Karuna Lohmann lives with her family in Narragansett, Rhode Island.

Last week, my teacher who isn’t indigenous started a class by acknowledging that we were on land which belonged to the Narragansett people. I appreciated this. She then rummaged through her bag, and pulled out a small, animal skin drum. “I will begin with a Narragansett ritual,” she said, and beat a steady rhythm on it. Each drumbeat resounded softly in the air like an echo. She said, “This is Grandmother Earth’s heartbeat.”  

I wanted to explain to her that this wasn’t right because it was cultural appropriation, but I was nervous. I have seen my mom, who writes books with diverse protagonists, speak up about these issues and people sometimes become angry. It’s especially difficult to speak up about diversity issues because they can be confusing. Cultural appropriation is a complicated issue that many   people disagree on. There’s no straightforward rule.  

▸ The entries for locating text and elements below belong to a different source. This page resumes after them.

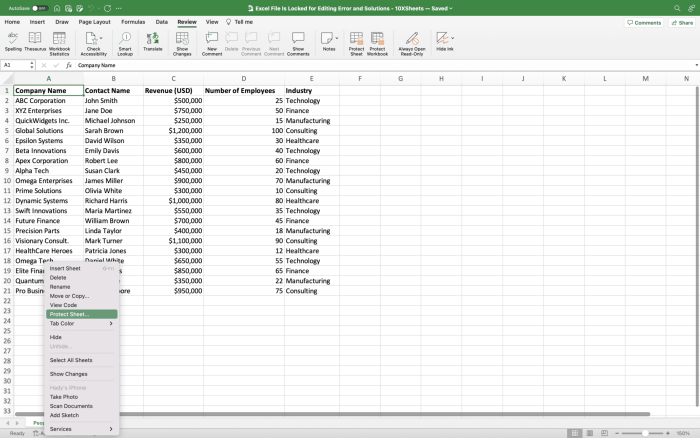
Task: Add a New Comment
Action: 212,40
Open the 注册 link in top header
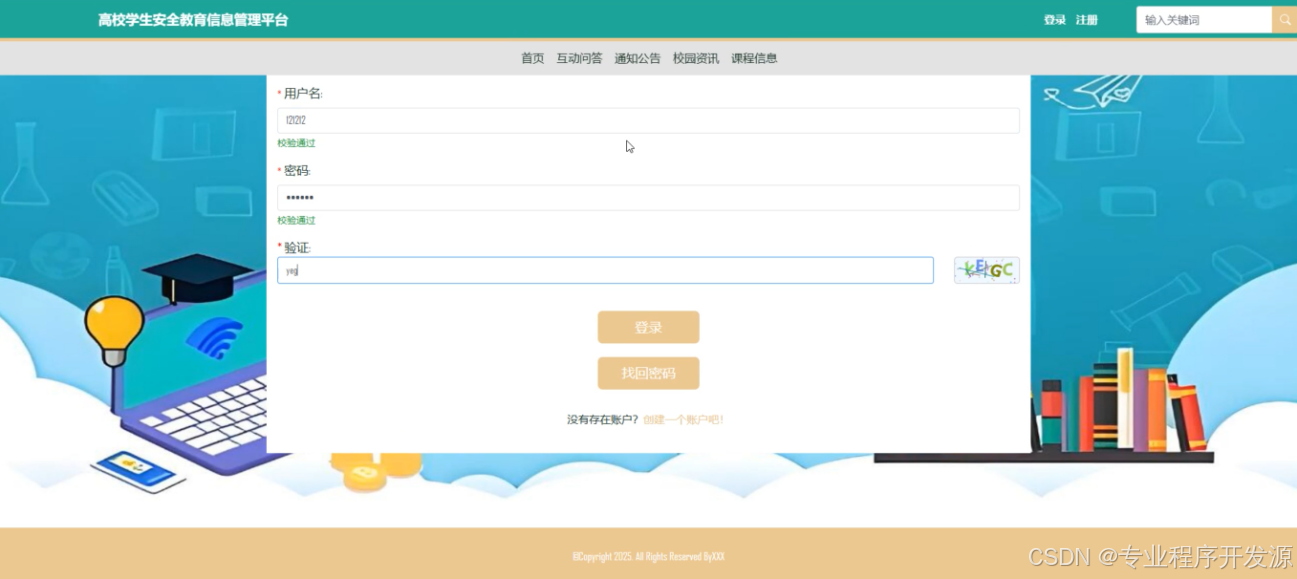Viewport: 1297px width, 579px height. pyautogui.click(x=1086, y=20)
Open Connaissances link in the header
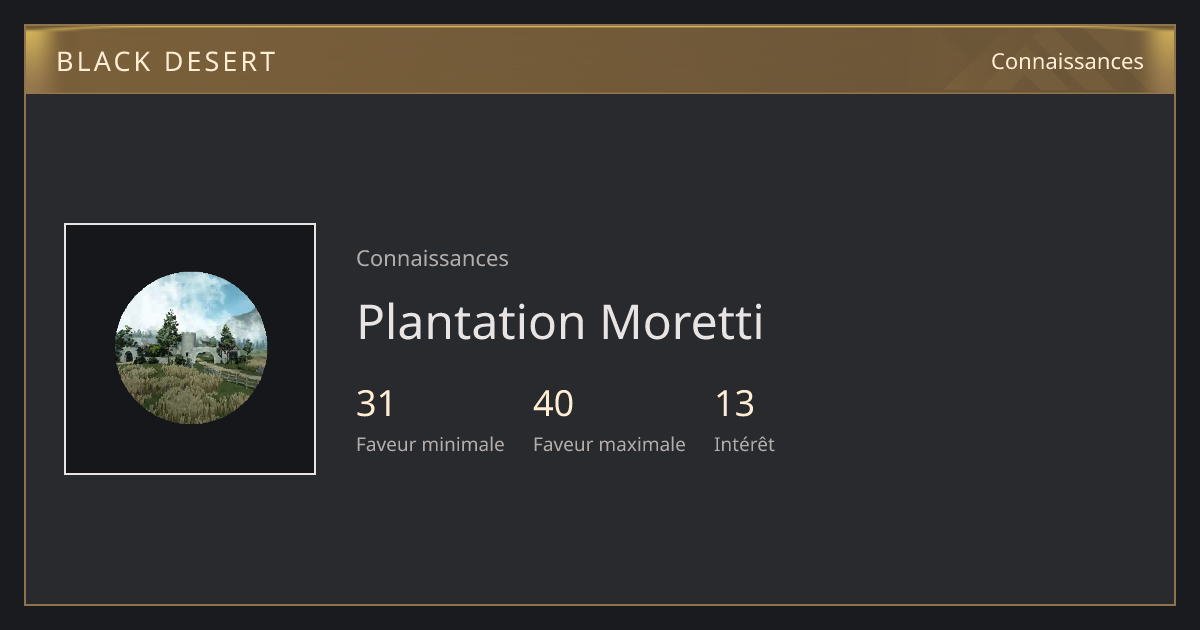The height and width of the screenshot is (630, 1200). coord(1067,61)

Cultural appropriation doesn’t mean cultures can’t share. I think the way in which you take from another culture matters a lot. When a privileged culture steals from, or imitates an oppressed culture, it’s hurtful. I think you should get permission, give proper credit and not use another culture to make money - or if you do, you must pay them back, as much or a lot more than you make. You should also never make fun of, stereotype or mimic sacred traditions.  

I wrote to the director of the Tomaquag museum in Exeter, Rhode Island, who is Narragansett, asking her whether she agreed that what my teacher had done was problematic. She said yes. So, I sent an email to my teacher in which I said that I appreciated that she began with a land acknowledgement, but that when she beat the drum, it was like usurping another heritage without fully understanding it, which was rude (although I knew she was trying to be respectful). I also sent her resources so she could learn about cultural appropriation. When she answered, I was pleasantly surprised. She thanked me for helping her.  

I was lucky that my teacher was so kind and listened even though I was only twelve, and it made me very happy. In the future, people may get upset, but I will continue speaking up calmly and strongly for equality because although it can be difficult, I believe that you should speak up, because if you don’t, nothing will change.